» REQUIRED ACTION
Pictures do not belong in the copy. Write out exactly the lines from the one containing "Given: Click Tradicional" through the end of the data.

Stored data entries:
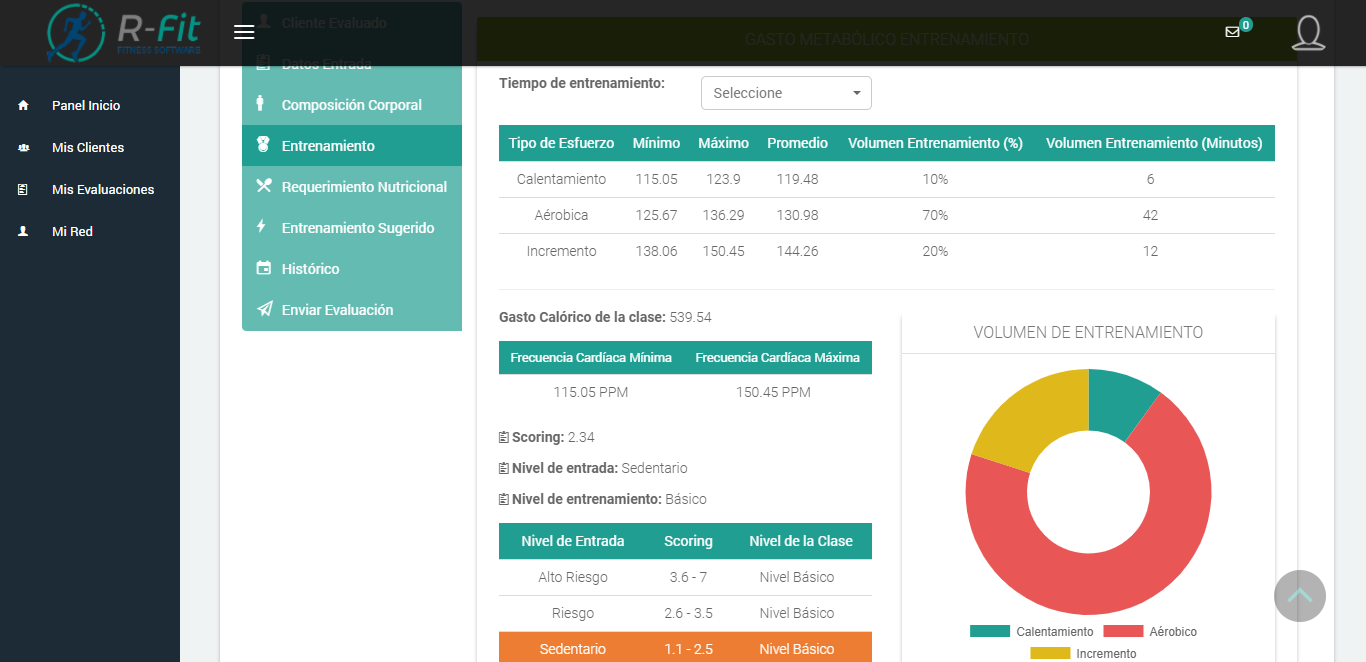Screen dimensions: 1366x662
Task: Click the group icon beside Mis Clientes
Action: (24, 148)
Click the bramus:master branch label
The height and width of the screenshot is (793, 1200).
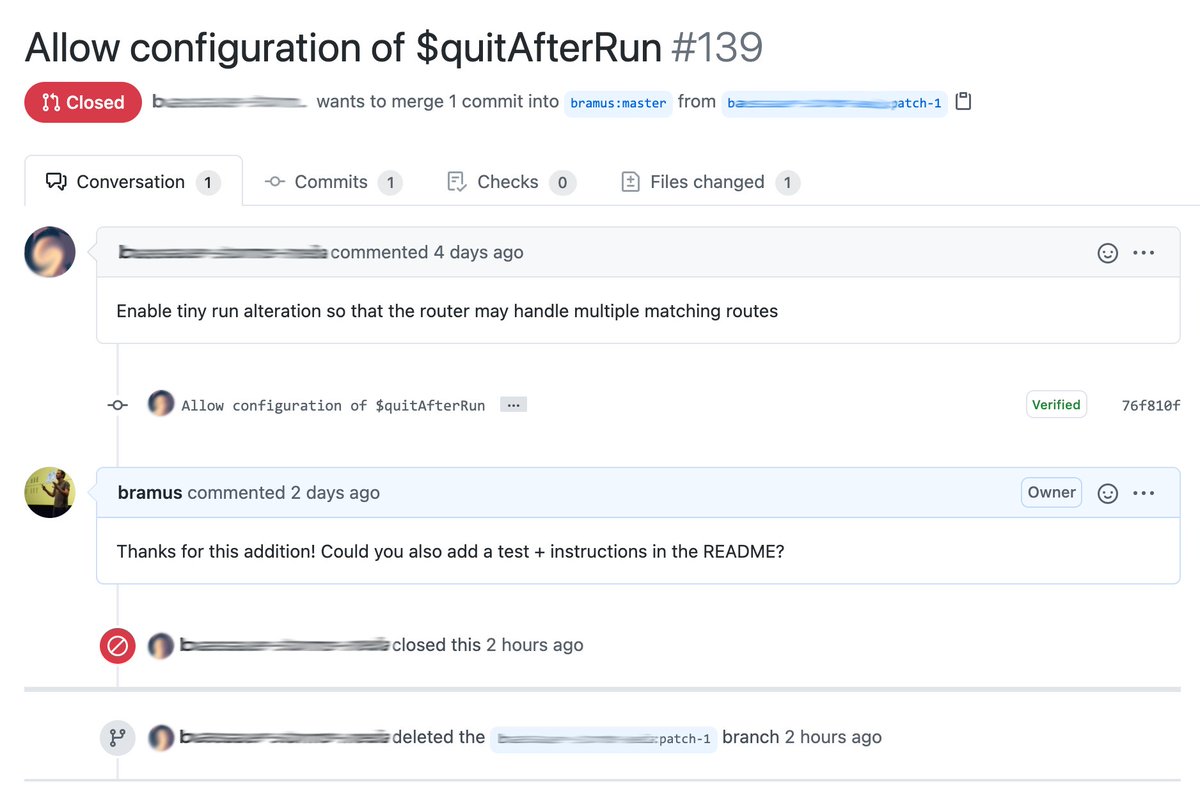pyautogui.click(x=617, y=102)
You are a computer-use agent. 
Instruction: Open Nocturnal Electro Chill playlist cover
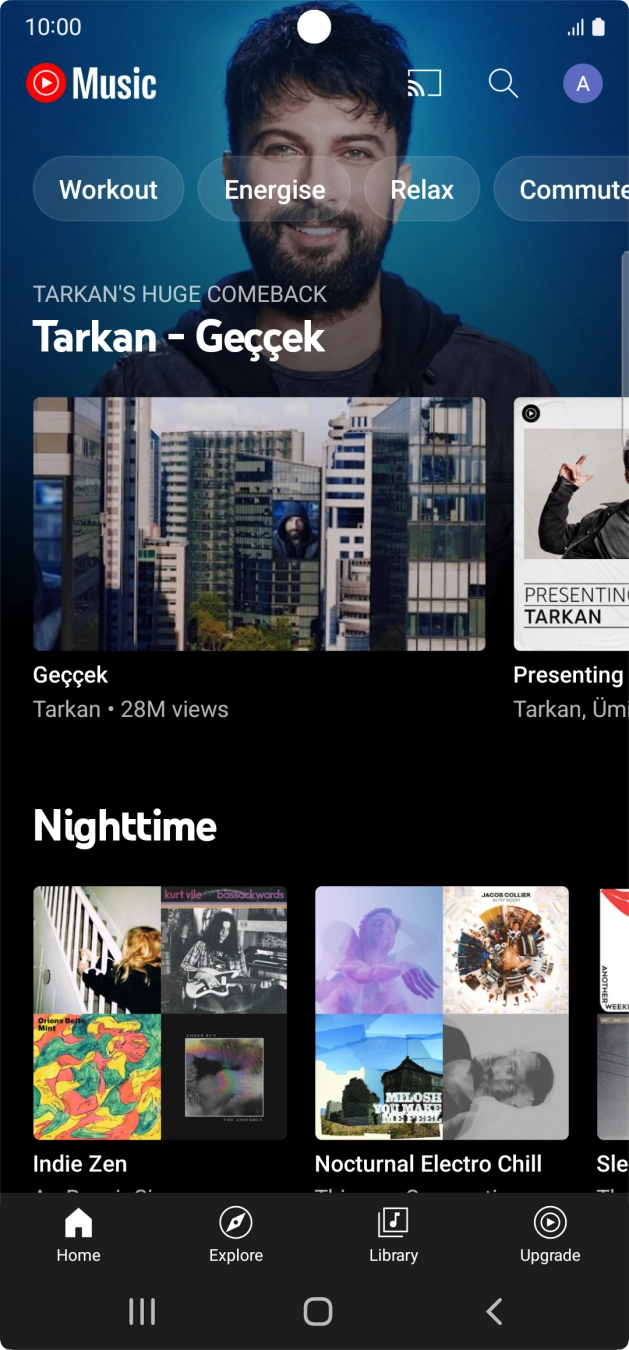[x=442, y=1013]
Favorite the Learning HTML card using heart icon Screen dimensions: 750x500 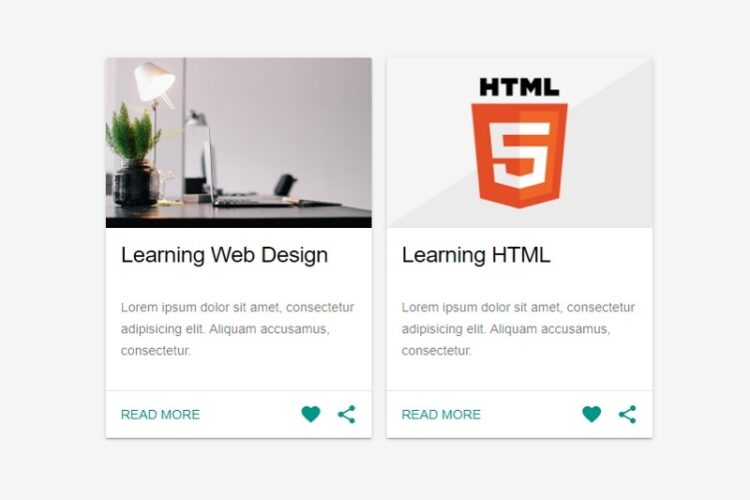(x=591, y=414)
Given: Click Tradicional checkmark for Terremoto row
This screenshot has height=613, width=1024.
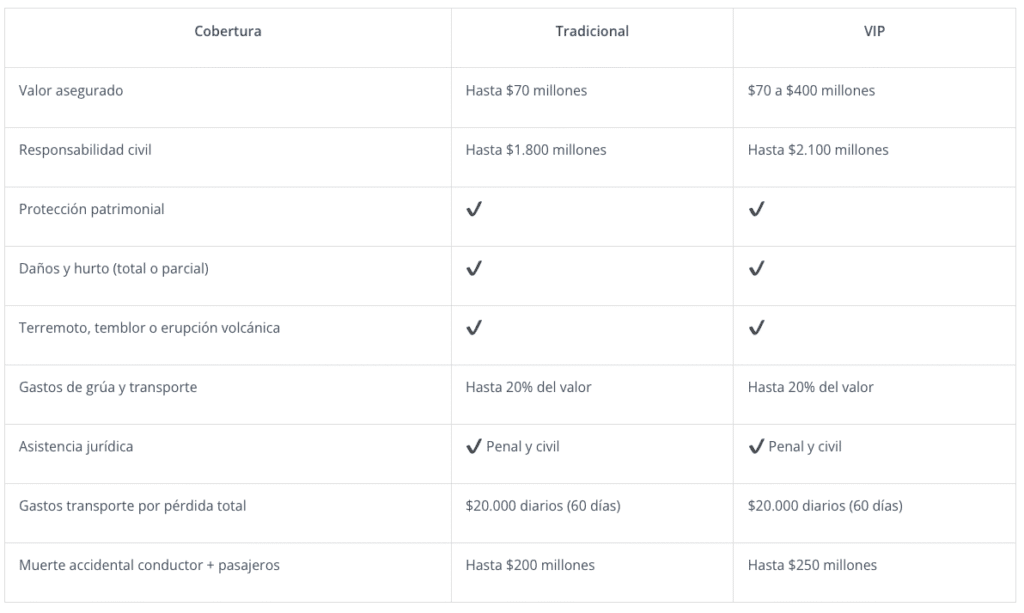Looking at the screenshot, I should click(x=473, y=328).
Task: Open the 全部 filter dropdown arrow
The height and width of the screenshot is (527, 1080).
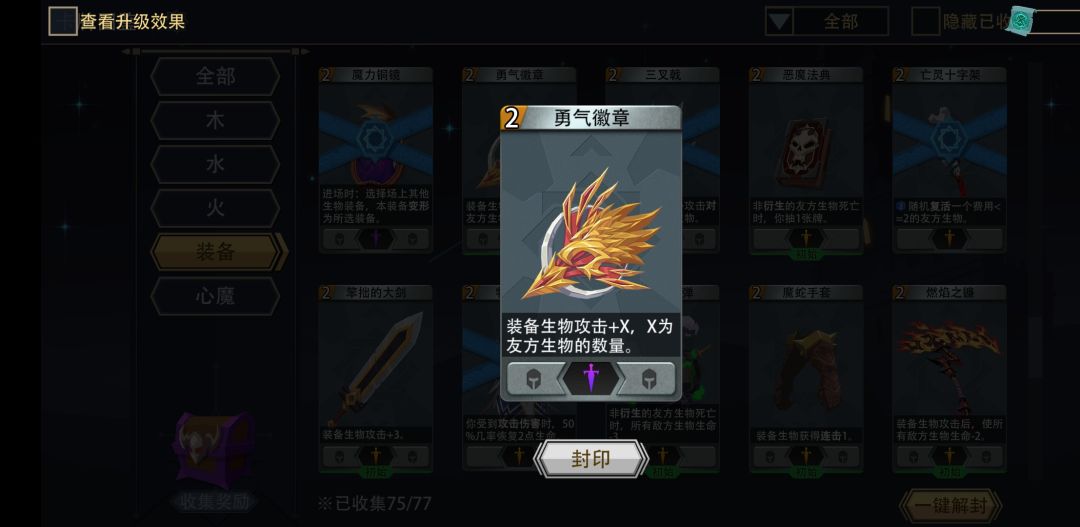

» YOUR SOLUTION
Given: Click Tradicional checkmark for Terremoto row
This screenshot has height=613, width=1024.
Looking at the screenshot, I should click(x=473, y=328).
Task: Open the 全部 filter dropdown arrow
The height and width of the screenshot is (527, 1080).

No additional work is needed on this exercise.